** Start Extract to read **

Winter Solstice to waxing crescent · Five Sundays · June 21 - July 19, 2026 · 5–6:30pm AEST · Online, live
Winter asks something of us that no other season does. It asks us to stop. To go inward. To follow the dark rather than resist it.
In Daoist cosmology, winter belongs to the Water element - to the Kidneys and Bladder, to zhi, the deep will that lives not in striving but in stillness. It is the season of jing - ancestral essence, the intelligence the body carries before memory, before language. The seed underground. The root in the dark.
In the oldest myths, this journey has a name. Persephone descends. She crosses the threshold and enters the underworld, and she does not return the same. What goes down is transformed by the going.
This five-week Yin container follows that arc through the terrain of your own body.

** End Extract to read **
** Start Stored data **

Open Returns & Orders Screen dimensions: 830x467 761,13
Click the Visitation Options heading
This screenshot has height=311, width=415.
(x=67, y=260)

** End Stored data **

- _Short exercise 1_: Transcribe the winter course description between "In Daoist cosmology, winter" and "in the dark.", inclusive.
- _Short exercise 2_: Condense the paragraph of the winter course description that begins "In Daoist cosmology" into a short bulleted list that keeps its main facts.
- _Short exercise 3_:
Answer these questions using the winter course description:
(a) At what time are the sessions held?
(b) To which element does winter belong in Daoist cosmology?
(c) Who descends into the underworld in the oldest myths?
The data above has no connection to the winter course description.

- _Final result 1_:
In Daoist cosmology, winter belongs to the Water element - to the Kidneys and Bladder, to zhi, the deep will that lives not in striving but in stillness. It is the season of jing - ancestral essence, the intelligence the body carries before memory, before language. The seed underground. The root in the dark.

- _Final result 2_:
- In Daoist cosmology, winter belongs to the Water element.
- It is linked to the Kidneys and Bladder and to zhi, the deep will that lives in stillness rather than striving.
- It is the season of jing, the ancestral essence the body carries before memory and language.

- _Final result 3_:
(a) 5–6:30pm AEST
(b) The Water element
(c) Persephone